To the first-, second- and third-place winners, respectively, the Meijer store presented $200, $150 and $50 that was channeled to the winners' pick of charities and a local Coca-Cola bottling company matched the sums.

The contest participants included representatives of fire departments, police departments and sheriff's offices from a wide-ranging area, as well as Meijer employees and athletes from local schools. The hoopla attracted the attention of three network affiliate television stations, cable television and a radio station, who covered the event on Fat Tuesday, the eve of Lent. And the next day, the local daily newspaper ran a front-page photo of paczki-eating police officers.

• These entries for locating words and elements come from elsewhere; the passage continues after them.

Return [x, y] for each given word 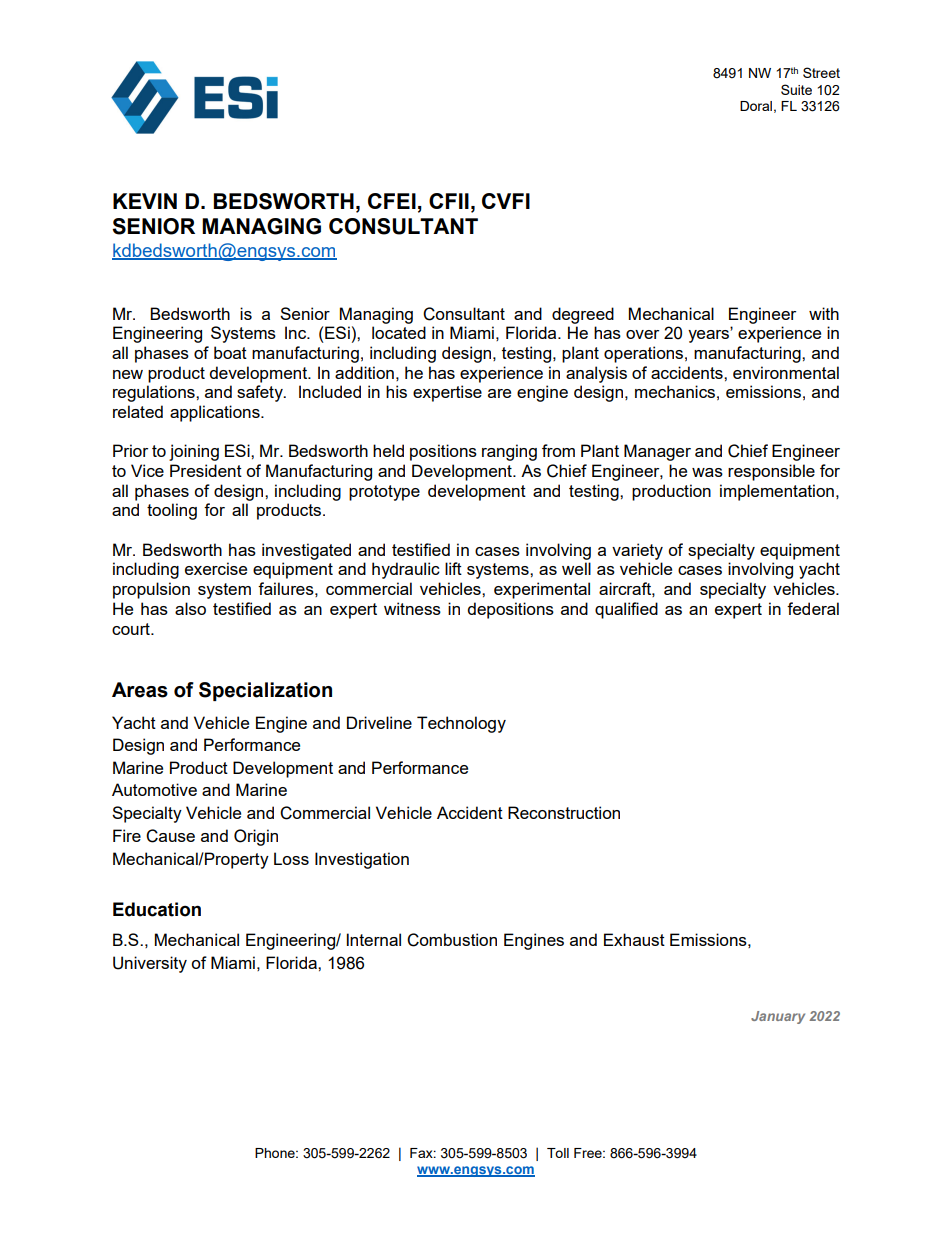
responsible [771, 472]
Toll [558, 1153]
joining [194, 452]
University [150, 964]
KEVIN [145, 201]
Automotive [154, 789]
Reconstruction [564, 812]
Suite [796, 89]
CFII [449, 201]
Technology [461, 724]
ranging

Sales of the big pastries, too, went well, a store-level source told SN. On Fat Tuesday and the preceding week, the store sold upward of 2,500 individual paczki.

Another Ohio retailer, Riesbeck's Markets, an independent headquartered in St. Clairsville, also got record attention from the consumer media this year with its annual Paczki Ball at its flagship store.

"On the weekend before Lent began, a TV station from Steubenville, an NBC affiliate, came over to our St. Clairsville store and photographed the whole process as we made paczki. It ended with the station's weatherman filling a paczki himself, dusting sugar on it, and then taking a big bite out of it. They showed that several times over the weekend and then [the camera crew] came back on the day of the ball. That day, we were on the early and late evening news," said John Chickery, bakery director, at the nine-unit Riesbeck's.

Chickery said paczki and Riesbeck's got TV coverage last year, but no way near as much as this year.

With the TV coverage at Riesbeck's and Meijer, a potential audience of at least 2 million was reached, said Dennis Smith, chairman of the Greater Cincinnati Paczki Promotion Committee.

Smith, who is president of Cincinnati-based Paper Products Co., helped orchestrate the events at the two stores. Earlier in February, he and his committee caught the media's attention with paczki-eating contests at a Cincinnati Mighty Ducks hockey game.